> **Text to read**
☆ ☆ ☆ ☆ ☆ ☆ ☆
# DevOps

DevOps is a recognition that Development and Operations needs to stop working alone in their "siloed" towers and start working together.

To do this we need:

* A **culture** of collaboration valuing openness, trust, and transparency
* An **application design** that does not require entire systems to be redeployed just to add a single function
* An **application design** that does not require entire systems to be redeployed just to add a single function
* A dynamic software-defined, **programmable platform** to continuously deploy onto

## Traditional Waterfall Development

Requirements -> Design -> Code -> Integration -> Test -> Deploy

In traditional waterfall development: 1. Each step ended when the next begins; 2. Mistakes found in the later stages are more expensive to fix; 3. No provisions for changing requirements

**Problem with this approach:**

* No provisions for changing requirements
* Because all of the teams worked separately, the development team was not always aware of operational roadblocks that might prevent the program from working as anticipated
* The people the furthest from the code who knew the least about it were deploying it into production

## Extreme Programming

In 1996, Kent Beck introduced Extreme Programming based on an interactive approach to software development. It was intended to improve software quality and responsiveness to changing customer requirements. It was one of the first agile methods.

## Agile Manifesto

In 2001, seventeen software developers met at a resort in Snowbird, Utah to discuss these lightweight development methods. Together, they published the Manifesto for Agile Software Development.

* **Individuals and interactions** over processes and tools
* **Working software** over comprehensive documentation
* **Customer collaboration** over contract negotiation
* **Responding to change** over following a plan

That is, while there is value in the items on the right, we value the items on the left more.

## Agile Development

Cycle: ... -> Requirements -> Plan -> Design -> Develop -> Release -> Track & Monitor -> ...
☆ ☆ ☆ ☆ ☆ ☆ ☆
> **Work to do**
According to the DevOps text, where did the seventeen software developers meet in 2001? Answer using only the DevOps text.

> **Material provided**
☆ ☆ ☆ ☆ ☆ ☆ ☆
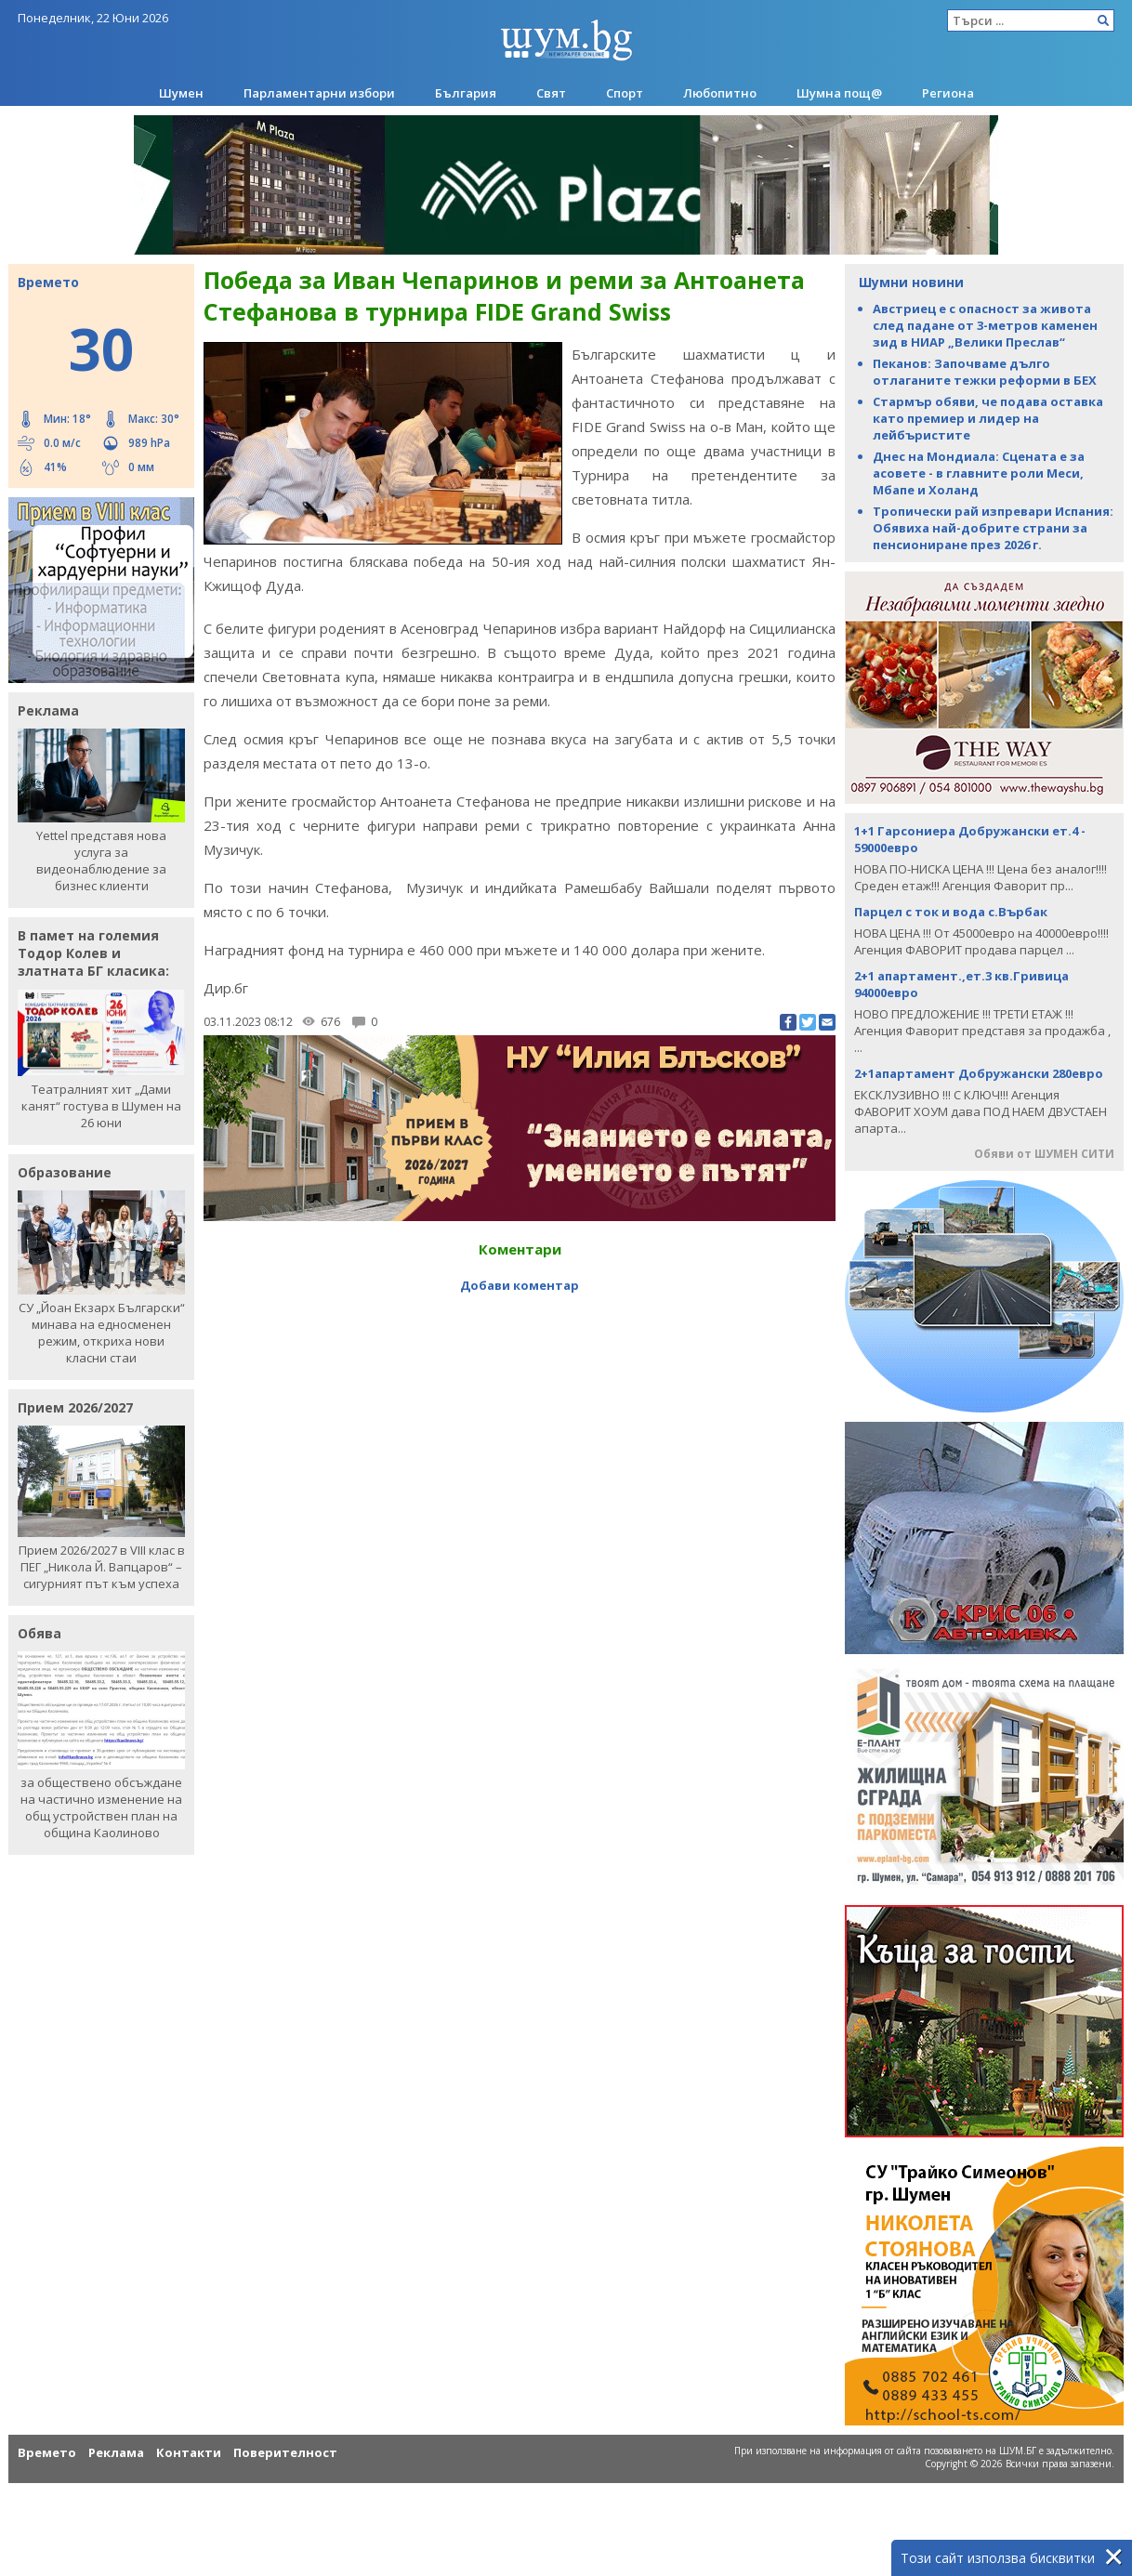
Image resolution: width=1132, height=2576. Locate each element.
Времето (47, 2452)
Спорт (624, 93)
☆ ☆ ☆ ☆ ☆ ☆ ☆
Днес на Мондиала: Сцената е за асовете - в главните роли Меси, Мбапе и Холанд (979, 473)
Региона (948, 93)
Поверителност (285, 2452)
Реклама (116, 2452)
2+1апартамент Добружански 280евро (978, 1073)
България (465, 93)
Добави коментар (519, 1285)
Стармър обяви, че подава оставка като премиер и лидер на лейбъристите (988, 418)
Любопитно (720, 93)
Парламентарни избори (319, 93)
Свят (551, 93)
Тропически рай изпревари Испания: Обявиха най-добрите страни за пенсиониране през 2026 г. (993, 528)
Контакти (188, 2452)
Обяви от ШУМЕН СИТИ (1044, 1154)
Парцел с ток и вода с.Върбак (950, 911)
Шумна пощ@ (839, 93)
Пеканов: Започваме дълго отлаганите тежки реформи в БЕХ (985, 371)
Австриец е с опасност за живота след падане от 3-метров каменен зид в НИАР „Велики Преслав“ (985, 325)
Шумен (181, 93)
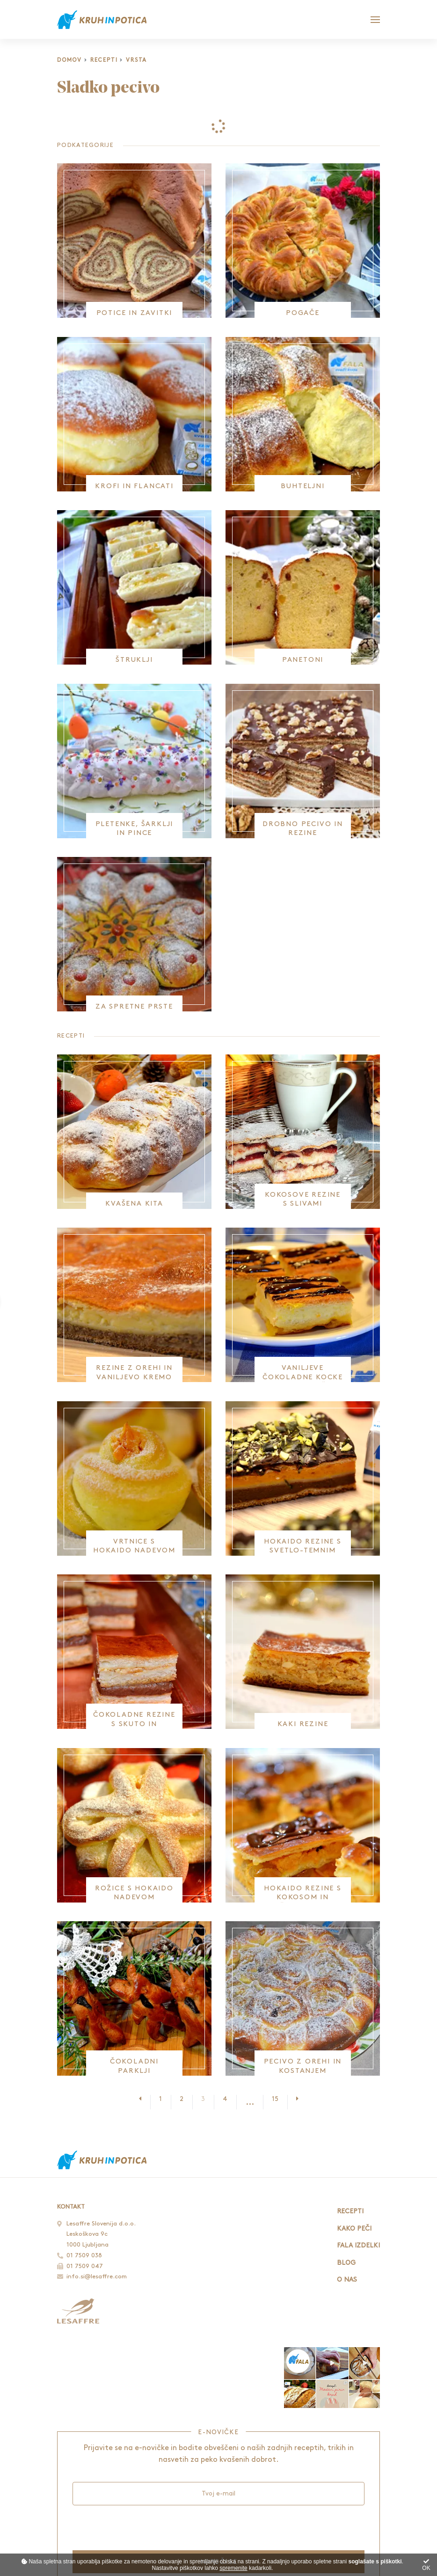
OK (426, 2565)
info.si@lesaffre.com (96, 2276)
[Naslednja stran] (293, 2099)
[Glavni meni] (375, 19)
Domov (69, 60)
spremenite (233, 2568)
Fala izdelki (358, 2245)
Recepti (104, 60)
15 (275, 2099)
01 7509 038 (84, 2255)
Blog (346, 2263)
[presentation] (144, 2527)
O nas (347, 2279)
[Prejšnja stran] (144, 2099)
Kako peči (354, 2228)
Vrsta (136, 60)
☆ ☆ ☆ ☆ ☆ ☆ ☆
> **The answer**
At a resort in Snowbird, Utah.